Hyperscale Data Centres

Hyperscale data centres are massive and house thousands of servers. They are designed to be highly scalable by adding more devices and equipment or increasing system power. The demand for hyper scale data centres is increasing with increasing data generation. Businesses now deal with an enormous amount of data, which begins to rise. Hence, to store and manage this sort of data, they need a giant data centre, and hyper scale seems to be the right choice for it.

Suitable for: Hyperscale data centres are best for large enterprises with massive amounts of data to store and manage.

Benefits: Initially, the data centre providers designed hyper scale data centres for large public cloud service providers. Although they can build it themselves, renting a hyper scale data centre comes with a lot of benefits:

It offers more flexibility; companies can scale up or down based on their current needs without any difficulties.

Increased speed to market so they can delight their customers with the best services. Freedom from maintenance needs, so they don’t waste time in repetitive work and dedicate that time to innovation. Other than these five main types of data centres, you may come across others as well. Let’s have a quick look at them.

Carrier hotels are the main internet exchange points for the entire data traffic belonging to a specific area. Carrier hotels focus on more fibre and telecom providers compared to a common colo. They are usually located downtown with a mature fibre infrastructure. However, creating a dense fibre system like this takes a great deal of effort and time, which is why they are rare. For example, One Wilshire in Los Angeles has 200+ carriers in the building to supply connectivity to the entire traffic coming from the US West Coast.

Microdata centre: It’s a condensed version of the edge data centre. It can be smaller, like an office room, to handle the data processing in a specific location.

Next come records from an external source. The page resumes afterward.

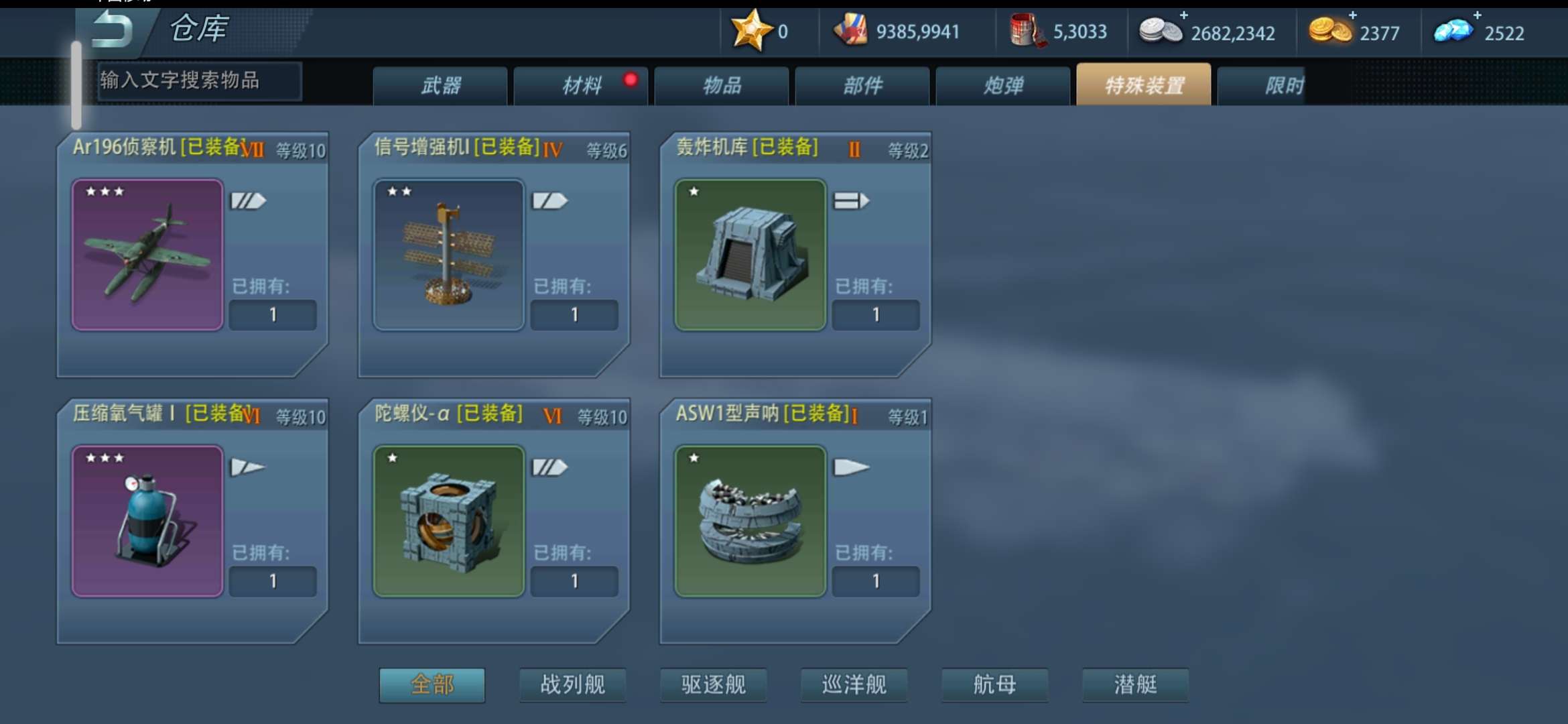This screenshot has height=724, width=1568.
Task: Switch to the 炮弹 tab
Action: 1003,85
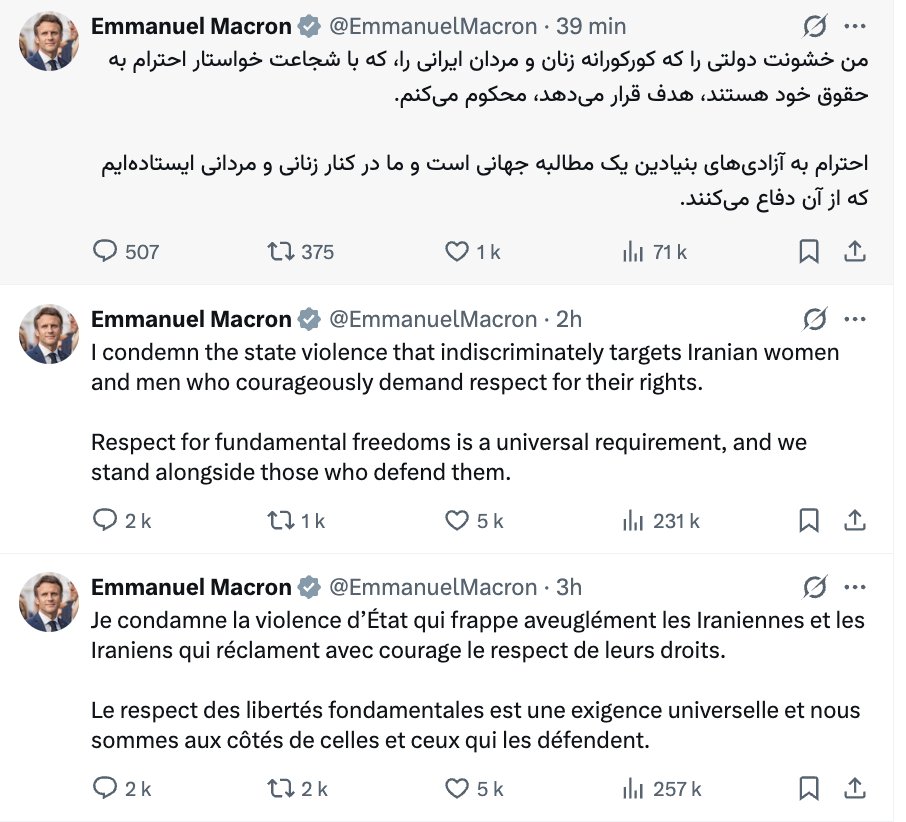Open three-dot menu on English tweet

855,319
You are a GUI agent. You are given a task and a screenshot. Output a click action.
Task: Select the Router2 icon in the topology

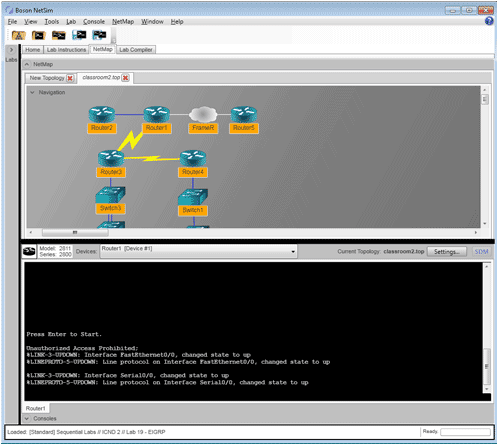[x=102, y=114]
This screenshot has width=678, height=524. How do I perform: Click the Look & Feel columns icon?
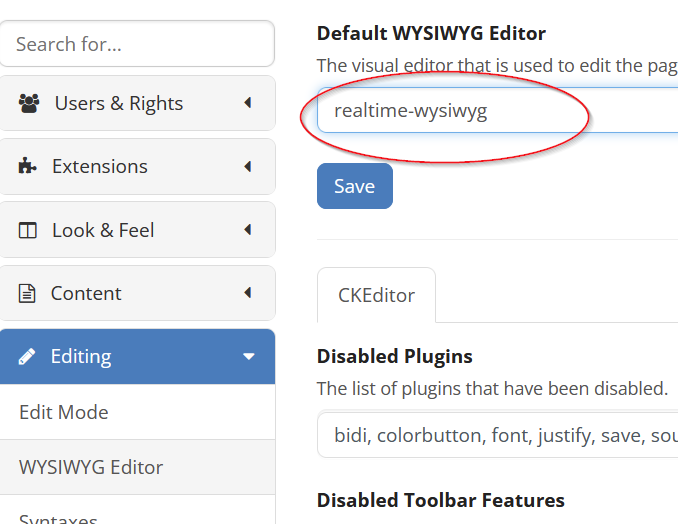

Traditional data centres: They consisted of multiple servers in racks, performing different tasks. If you need more redundancy to manage your critical apps, you can add more servers to this rack. Starting around the 1990s, in this infrastructure, the service provider acquires, deploys, and maintains a server.

Over time, they add more servers to facilitate more capabilities. It needs monitoring the operating systems using monitoring tools, which requires a certain level of expertise. In addition, it requires patching and updating, and verifying them for security. All these require heavy investments, not to mention the powering and cooling cost is added extra.

Modular data centres: It’s a portable data centre, meaning you can deploy it at a place where you need data capacity. It contains modules and components offering scalability in addition to power and cooling capabilities. You can add modules, combine them with other modules or integrate them into a data centre.

Modular data centres can be of two types:

Containerized or portable: data centres arrange equipment into a shipping container that gets transported to a particular location. It has its own cooling systems.

Another type of modular data centre arranges equipment or devices into a capacity with prefabricated components. These components are quick to build on a location and added for more capacity.

What Are the Data Centre Tiers?

Another way of classifying data centres based on uptime and reliability is by data centre tiers. The Uptime Institute developed it during the 1990s, and there are 4 data centre tiers. Let us understand them.

Tier 1: A tier one data centre has “basic capacity” and includes a UPS. It has fewer components for redundancy and backup and a single path for cooling and power. It also involves higher downtime and may lack energy efficiency systems. It offers a minimum of 99.671% uptime, which means 28.8 hours of downtimes yearly.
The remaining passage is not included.